An Education Sony Pictures Classics
*** -2 (PG-13)
Set in Britain in 1961, AN EDUCATION is the story of Jenny, a high school senior whose plans on attending Oxford are jeopardized when she meets a wealthy older man who introduces her into a “high society” life. Caution and discernment is required because of the nature of the older man and minor girl, although the movie ultimately has a moral outcome.
The Hurt Locker Summit Entertainment
**** -2 (R)
THE HURT LOCKER is a compelling, suspenseful war drama centering on three soldiers who are part of an elite squad that disarms bombs in Iraq. This thrilling drama is extremely well written and well directed, but contains very strong wartime violence, plenty of foul language and a false equation of war with pushing the edge excitement, so extreme caution is advised.
Inglourious Basterds The Weinstein Company and Universal Studios
**** -3 (R)
Quentin Tarantino’s INGLOURIOUS BASTERDS stars Brad Pitt in a suspenseful story about two plots to kill Adolf Hitler and the German High Command during World War II in 1944. INGLOURIOUS BASTERDS is an exhilarating, audacious, and riveting war movie, but it includes extreme and gratuitous bloody violence, plenty of strong foul language, a short sex scene, and a message of revenge and brutality that is too merciless.
Precious Lions Gate Entertainment
*** -2 (R)
PRECIOUS is the true story of a 16-year-old African-American woman, Claireece “Precious” Jones, who was raped by her father repeatedly from the age of three and was hated and abused by her mother until a lesbian teacher helps her survive and triumph.
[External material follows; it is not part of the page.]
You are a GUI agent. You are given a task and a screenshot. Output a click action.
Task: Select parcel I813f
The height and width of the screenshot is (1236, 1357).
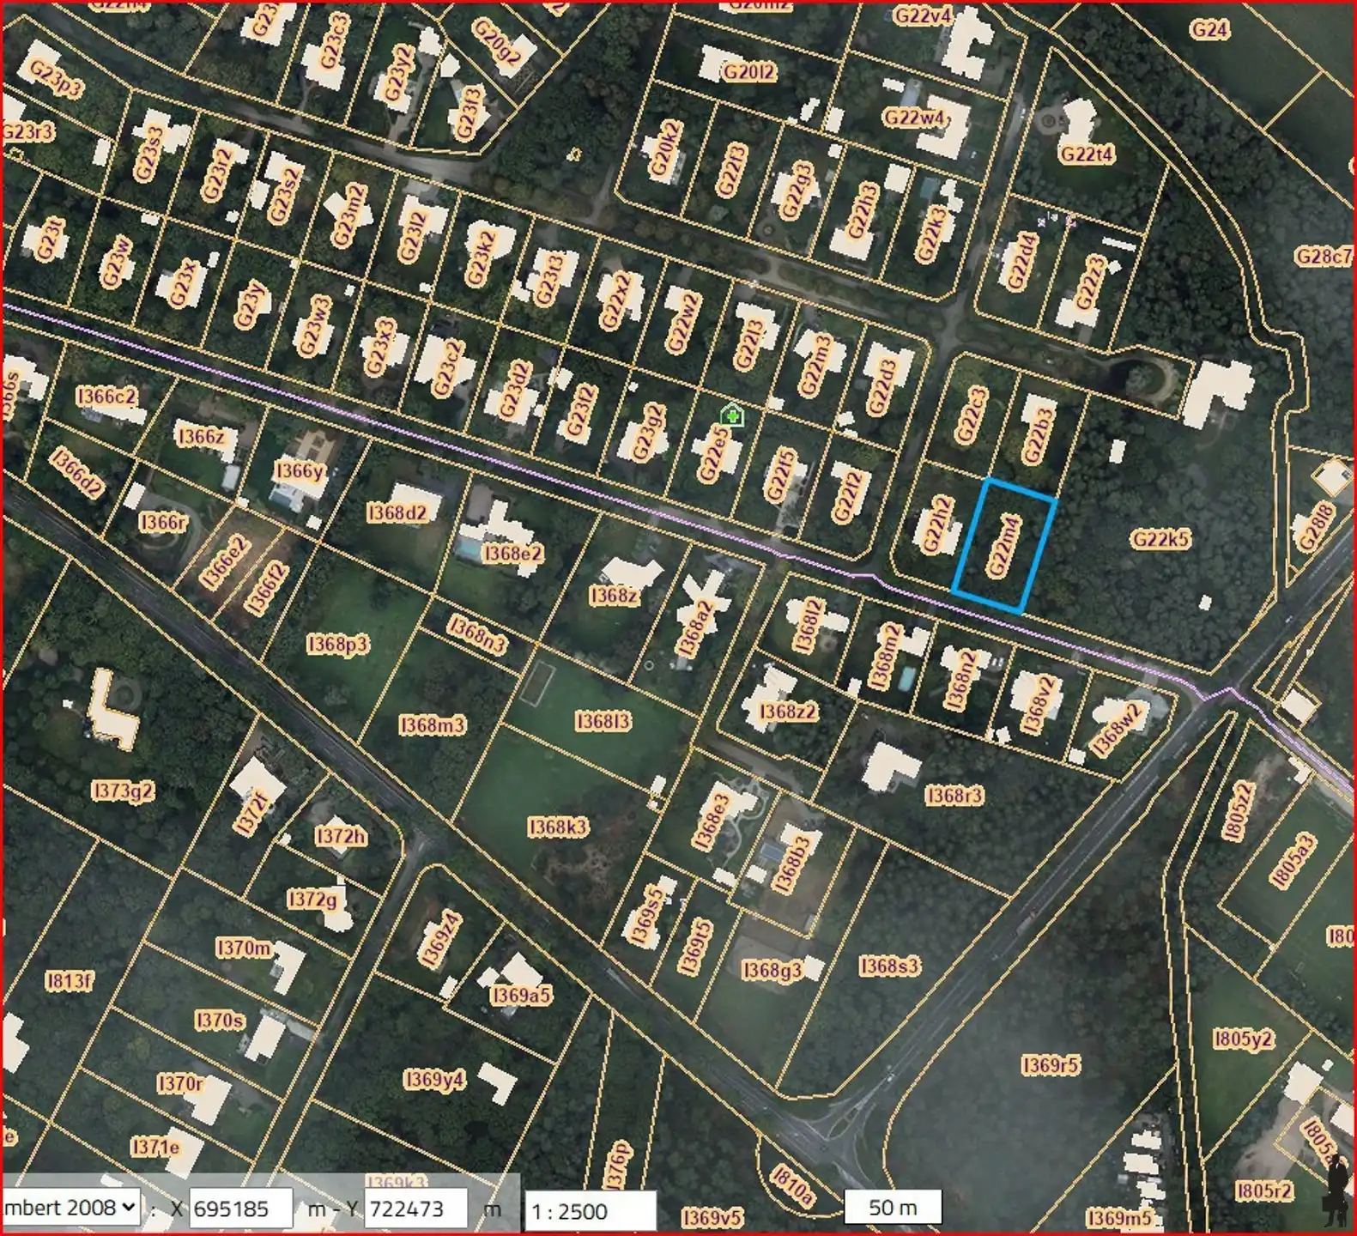coord(70,979)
Disturbing abuse, rape, and foul language, combined with eclectic production techniques, slightly diminish this powerful story.
A Serious Man Focus Features
*** -3 (R)
A SERIOUS MAN is a quirky comedy from the Coen Brothers about a Jewish professor in 1967 in Middle America who suffers a host of personal and family problems but receives little valuable help from the rabbis at his synagogue. A SERIOUS MAN is well made and has some positive moments but lacks theological depth, contains some lewd content, and eventually leaves the viewer groping for guidance, insight, and closure.
Up Walt Disney Pictures, Pixar Animation Studios
**** +3 (PG)
UP, another classic animated feature from Pixar and Disney, is about a 78-year-old widower and a young boy scout who find the adventure of a lifetime on a jungle plateau in Venezuela full of unknown dangers. UP is another heartfelt, family-friendly, utterly delightful animated classic from the wonderful team at Pixar and Disney.
Up in the Air Paramount Pictures
*** -3 (R)
UP IN THE AIR stars George Clooney as a cynical, hedonistic corporate downsizer who fires people. UP IN THE AIR is an often funny but very dark cautionary tale with no hint of a solution to life’s problems. It also has many obscenities, some strong sexual content, a scene of explicit nudity, and a completely depressing, godless ending.